Even though your site might not seem broken because you’re making sales or getting leads, trust me: it’s broken.
I don’t mean to discourage you but, rather, to help you understand that as long as you aren’t converting 100% of your visitors, there’s room for ongoing improvement and room to make more money or generate more leads.
No one has a perfect sales process online that is mapped out to every individual, idiosyncratic buying process of every potential customer. You can’t just fix your site in one shot and say it’s perfect; it’s literally impossible to do so.
To put this in perspective, most websites are converting less than 3% of their visitors and are therefore pushing away 97% or more of their visitors. If they can just convert a slightly larger percentage of their visitors, think about the dollars this opportunity translates into.
There will always be new questions you realize your customers are asking, that you may not be answering on your site in the appropriate places. You need to be able to translate those findings into your web site in the appropriate places, where the visitors needs to find that information.

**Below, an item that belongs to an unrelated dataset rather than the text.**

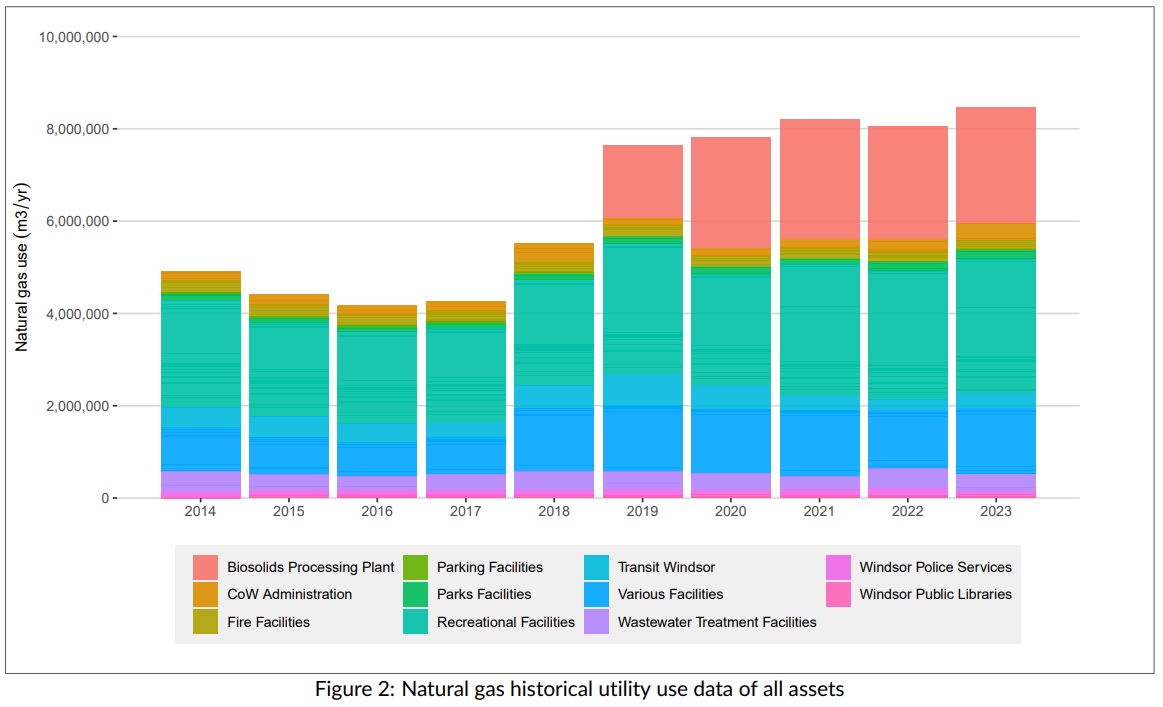Click the Fire Facilities legend swatch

You can start improving your website’s conversion rate by thinking about how you’re going to find out where the conversion and persuasion challenges lie within your site.

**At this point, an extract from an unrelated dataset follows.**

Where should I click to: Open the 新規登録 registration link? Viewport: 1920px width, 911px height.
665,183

Before you do anything else, take a look at your analytics program to check the site’s performance and to try to understand what’s happening throughout the site. Although you’re likely tracking unplanned scent trails, your analytics can still give you an idea of where things are broken. Even basic analytics information at various key points in the site can help you better understand how to give the site’s visitors what they want. It’s the first baby steps toward analyzing your website.
Instead of looking at your overall conversion rate, look at it on a micro level and track each individual click to see how you can improve micro-conversions.

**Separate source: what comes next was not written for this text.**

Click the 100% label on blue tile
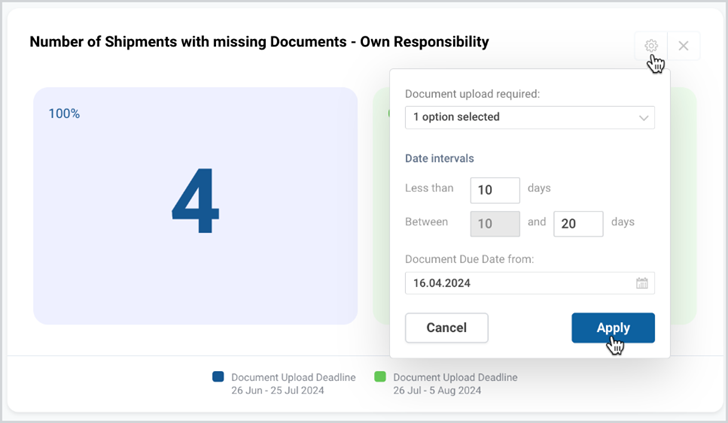Screen dimensions: 728x423 point(64,114)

Persuasion Tip: If you can’t figure out what the most common questions people are asking when they come to your site are, ask your customer service reps what questions people are calling in with. Go onto message boards to see what people are saying in your industry. And go to your competitors sites and see how they’re funneling visitors around.
Take a look at your shopping cart and/or forms, and ask yourself:
This will give you an indication of whether you’re making it easy for visitor to complete purchases or become leads.
Be the investigator. If your visitors are not taking the actions you want them to, look at the micro landscape and find out why that might be.
May 16th, 2007
3:25 pm
[...] Unless you’re converting 100% of your visitors, you’ll never be done fixing your site. [...]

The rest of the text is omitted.